=== SUPPLIED MATERIAL ===
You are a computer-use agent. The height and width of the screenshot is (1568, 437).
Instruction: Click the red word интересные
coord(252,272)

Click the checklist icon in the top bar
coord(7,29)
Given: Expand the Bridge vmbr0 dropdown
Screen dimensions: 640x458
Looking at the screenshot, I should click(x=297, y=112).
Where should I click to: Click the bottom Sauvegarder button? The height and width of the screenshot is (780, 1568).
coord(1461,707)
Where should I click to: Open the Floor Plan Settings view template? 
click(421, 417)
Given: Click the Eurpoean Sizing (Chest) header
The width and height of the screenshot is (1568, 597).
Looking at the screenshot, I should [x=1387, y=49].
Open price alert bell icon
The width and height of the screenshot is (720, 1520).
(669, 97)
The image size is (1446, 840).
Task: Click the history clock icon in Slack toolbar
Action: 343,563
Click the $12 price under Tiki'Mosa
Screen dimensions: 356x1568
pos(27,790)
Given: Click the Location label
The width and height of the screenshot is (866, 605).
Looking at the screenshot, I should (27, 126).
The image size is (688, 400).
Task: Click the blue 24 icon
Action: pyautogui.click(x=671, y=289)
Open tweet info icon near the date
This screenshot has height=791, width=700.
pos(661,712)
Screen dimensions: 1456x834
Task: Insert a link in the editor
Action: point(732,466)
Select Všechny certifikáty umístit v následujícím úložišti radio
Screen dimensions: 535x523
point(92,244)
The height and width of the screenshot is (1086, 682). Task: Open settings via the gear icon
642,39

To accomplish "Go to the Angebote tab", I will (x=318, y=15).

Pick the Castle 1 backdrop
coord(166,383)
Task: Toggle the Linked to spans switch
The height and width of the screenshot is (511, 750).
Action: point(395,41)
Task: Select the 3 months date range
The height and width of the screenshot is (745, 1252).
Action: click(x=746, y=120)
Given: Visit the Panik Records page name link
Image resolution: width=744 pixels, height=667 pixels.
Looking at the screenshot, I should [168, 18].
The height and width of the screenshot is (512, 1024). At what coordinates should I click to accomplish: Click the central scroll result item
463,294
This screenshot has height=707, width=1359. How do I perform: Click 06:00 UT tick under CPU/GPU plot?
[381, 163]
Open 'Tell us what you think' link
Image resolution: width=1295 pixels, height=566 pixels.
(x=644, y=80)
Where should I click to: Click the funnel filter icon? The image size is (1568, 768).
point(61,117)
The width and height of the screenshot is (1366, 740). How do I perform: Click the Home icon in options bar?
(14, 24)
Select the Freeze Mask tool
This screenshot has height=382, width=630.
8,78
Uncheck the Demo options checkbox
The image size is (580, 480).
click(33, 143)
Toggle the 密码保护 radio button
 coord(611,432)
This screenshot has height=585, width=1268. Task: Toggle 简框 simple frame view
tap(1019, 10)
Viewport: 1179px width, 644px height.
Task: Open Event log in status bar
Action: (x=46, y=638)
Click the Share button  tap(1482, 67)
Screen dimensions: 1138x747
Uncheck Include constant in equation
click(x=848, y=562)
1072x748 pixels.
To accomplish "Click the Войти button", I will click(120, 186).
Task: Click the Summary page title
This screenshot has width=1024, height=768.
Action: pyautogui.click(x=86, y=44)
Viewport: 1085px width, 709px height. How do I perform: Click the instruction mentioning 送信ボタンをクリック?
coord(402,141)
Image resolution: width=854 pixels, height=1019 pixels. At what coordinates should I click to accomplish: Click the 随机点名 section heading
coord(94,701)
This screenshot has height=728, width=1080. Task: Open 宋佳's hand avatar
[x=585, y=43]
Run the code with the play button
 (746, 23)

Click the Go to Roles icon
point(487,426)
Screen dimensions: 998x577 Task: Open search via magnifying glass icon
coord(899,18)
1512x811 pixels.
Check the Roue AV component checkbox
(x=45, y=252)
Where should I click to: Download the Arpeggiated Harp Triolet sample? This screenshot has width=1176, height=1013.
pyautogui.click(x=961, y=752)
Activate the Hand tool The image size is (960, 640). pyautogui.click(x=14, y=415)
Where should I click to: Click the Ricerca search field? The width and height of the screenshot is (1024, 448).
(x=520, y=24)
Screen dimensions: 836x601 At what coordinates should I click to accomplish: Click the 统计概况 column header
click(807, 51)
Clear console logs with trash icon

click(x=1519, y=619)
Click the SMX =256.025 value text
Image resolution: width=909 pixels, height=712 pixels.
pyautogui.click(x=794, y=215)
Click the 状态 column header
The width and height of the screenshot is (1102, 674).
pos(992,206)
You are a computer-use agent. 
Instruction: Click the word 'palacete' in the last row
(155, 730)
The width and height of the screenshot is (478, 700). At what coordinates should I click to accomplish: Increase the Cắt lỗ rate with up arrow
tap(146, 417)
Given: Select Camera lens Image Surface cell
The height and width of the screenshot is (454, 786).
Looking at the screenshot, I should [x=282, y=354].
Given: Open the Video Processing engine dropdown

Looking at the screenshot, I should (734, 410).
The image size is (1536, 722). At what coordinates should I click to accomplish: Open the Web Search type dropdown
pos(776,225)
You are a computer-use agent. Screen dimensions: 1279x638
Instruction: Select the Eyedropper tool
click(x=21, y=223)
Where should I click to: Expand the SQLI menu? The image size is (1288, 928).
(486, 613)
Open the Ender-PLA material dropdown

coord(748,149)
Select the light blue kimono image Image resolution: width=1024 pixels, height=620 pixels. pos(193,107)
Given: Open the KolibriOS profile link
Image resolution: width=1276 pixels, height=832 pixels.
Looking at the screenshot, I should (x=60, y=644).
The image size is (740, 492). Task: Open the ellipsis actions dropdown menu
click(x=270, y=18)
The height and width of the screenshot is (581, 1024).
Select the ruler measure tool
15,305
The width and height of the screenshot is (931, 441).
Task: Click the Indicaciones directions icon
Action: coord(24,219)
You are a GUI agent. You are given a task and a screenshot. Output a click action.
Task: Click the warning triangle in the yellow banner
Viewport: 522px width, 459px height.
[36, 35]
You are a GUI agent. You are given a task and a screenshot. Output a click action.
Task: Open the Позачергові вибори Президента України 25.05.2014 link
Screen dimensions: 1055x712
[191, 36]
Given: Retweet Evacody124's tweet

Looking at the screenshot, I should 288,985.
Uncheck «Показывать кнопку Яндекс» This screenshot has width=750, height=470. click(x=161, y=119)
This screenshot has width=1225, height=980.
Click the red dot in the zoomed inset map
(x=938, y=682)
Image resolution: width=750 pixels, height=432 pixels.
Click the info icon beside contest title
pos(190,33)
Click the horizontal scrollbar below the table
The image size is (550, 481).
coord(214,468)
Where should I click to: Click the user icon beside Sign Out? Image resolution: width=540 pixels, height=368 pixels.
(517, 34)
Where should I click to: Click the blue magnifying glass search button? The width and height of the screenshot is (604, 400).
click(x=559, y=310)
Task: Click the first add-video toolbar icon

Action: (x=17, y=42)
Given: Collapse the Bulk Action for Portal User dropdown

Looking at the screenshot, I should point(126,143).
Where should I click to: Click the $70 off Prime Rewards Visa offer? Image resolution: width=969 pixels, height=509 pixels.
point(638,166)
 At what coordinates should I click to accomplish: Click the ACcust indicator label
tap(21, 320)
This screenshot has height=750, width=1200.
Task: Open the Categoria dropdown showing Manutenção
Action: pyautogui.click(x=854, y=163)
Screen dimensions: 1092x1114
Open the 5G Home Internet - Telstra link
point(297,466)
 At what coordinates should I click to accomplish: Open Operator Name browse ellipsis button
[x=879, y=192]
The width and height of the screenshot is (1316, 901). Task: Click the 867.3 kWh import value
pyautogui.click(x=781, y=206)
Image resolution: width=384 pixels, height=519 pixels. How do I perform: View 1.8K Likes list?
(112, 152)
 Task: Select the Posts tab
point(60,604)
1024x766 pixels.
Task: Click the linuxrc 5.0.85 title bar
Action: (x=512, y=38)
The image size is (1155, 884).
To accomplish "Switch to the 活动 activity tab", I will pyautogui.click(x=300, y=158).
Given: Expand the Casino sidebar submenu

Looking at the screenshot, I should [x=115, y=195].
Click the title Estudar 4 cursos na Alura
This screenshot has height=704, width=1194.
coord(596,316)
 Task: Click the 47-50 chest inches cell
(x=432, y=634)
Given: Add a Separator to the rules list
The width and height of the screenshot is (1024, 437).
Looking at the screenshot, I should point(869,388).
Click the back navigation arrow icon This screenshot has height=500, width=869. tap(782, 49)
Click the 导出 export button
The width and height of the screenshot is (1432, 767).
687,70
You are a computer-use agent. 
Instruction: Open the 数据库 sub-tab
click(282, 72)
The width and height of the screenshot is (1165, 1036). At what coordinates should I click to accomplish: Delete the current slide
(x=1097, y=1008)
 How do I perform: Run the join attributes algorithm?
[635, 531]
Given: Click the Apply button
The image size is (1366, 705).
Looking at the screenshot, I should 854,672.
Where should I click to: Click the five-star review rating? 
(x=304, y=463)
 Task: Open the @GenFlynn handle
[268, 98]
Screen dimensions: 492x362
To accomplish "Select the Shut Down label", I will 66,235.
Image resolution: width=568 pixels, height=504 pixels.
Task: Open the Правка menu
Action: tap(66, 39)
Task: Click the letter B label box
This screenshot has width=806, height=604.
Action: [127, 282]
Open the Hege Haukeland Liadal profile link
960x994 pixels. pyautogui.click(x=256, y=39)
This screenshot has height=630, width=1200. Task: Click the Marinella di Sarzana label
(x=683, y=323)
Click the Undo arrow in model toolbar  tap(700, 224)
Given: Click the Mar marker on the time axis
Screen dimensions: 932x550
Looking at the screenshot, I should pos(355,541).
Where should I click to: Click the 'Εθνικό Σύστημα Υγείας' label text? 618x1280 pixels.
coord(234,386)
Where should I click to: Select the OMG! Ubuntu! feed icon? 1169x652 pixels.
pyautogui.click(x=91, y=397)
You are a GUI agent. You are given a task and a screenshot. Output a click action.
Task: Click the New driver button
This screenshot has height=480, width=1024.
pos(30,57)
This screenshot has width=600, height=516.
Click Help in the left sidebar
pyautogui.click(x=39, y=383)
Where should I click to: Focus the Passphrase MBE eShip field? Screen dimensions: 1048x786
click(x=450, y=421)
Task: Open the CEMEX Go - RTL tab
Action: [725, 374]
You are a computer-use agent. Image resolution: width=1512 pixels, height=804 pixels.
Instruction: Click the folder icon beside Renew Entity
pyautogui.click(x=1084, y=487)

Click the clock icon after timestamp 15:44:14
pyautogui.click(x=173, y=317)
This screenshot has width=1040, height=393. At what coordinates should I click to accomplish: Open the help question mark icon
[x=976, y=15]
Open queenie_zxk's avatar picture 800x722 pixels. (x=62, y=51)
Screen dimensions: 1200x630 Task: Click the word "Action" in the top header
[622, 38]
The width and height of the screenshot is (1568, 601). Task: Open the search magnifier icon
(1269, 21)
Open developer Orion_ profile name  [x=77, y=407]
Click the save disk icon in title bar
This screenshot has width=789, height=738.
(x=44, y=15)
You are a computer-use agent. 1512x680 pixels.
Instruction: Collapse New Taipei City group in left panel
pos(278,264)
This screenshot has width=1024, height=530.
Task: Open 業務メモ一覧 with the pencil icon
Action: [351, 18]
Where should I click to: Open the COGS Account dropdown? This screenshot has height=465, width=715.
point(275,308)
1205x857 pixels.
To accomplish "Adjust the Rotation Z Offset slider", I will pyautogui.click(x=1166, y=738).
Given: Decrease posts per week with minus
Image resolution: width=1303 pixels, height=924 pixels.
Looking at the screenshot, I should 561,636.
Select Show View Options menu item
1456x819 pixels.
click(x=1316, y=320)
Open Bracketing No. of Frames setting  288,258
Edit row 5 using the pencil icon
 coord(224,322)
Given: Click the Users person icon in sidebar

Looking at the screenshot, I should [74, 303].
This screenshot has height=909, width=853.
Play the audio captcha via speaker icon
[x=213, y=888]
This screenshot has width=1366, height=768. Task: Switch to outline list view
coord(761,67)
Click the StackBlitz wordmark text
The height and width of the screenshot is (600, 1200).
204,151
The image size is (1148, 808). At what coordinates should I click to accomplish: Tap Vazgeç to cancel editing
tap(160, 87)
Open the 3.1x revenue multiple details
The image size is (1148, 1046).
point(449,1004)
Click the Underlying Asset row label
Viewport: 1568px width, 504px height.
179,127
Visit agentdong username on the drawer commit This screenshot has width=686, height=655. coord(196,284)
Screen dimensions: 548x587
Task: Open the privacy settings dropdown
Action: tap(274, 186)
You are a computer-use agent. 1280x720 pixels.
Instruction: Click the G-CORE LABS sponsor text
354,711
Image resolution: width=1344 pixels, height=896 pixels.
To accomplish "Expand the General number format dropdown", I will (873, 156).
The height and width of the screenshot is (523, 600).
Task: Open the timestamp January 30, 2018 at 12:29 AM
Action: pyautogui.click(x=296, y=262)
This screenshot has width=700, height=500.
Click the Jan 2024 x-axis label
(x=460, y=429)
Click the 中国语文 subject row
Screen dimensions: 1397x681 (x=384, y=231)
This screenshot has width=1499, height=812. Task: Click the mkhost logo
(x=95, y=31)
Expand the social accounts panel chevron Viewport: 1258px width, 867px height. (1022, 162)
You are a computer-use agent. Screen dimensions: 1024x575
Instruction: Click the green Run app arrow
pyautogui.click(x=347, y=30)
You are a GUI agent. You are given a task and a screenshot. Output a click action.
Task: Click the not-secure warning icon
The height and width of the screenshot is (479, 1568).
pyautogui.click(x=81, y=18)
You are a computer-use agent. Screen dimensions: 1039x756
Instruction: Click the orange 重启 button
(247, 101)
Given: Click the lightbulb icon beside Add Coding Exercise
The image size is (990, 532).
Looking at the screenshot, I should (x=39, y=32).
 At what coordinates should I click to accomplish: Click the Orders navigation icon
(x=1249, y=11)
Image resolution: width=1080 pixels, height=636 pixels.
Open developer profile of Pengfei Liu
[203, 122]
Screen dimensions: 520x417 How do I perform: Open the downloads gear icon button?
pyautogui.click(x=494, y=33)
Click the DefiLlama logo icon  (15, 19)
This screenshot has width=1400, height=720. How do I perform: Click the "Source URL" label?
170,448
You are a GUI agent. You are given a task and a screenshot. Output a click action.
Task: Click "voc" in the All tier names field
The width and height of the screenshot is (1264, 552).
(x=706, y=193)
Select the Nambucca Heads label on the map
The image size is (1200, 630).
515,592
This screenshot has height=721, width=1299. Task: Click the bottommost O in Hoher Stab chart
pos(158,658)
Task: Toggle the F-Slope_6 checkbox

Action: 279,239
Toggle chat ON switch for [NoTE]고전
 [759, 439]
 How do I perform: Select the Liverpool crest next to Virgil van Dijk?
===
Go through the records from the first line and copy each one exactly, ending after the line that contains "Given: Expand the Bridge vmbr0 dropdown". Give nothing else.

You are a computer-use agent. The height and width of the screenshot is (1568, 437).
Instruction: Click the red word интересные
coord(252,272)

Click the checklist icon in the top bar
coord(7,29)
Given: Expand the Bridge vmbr0 dropdown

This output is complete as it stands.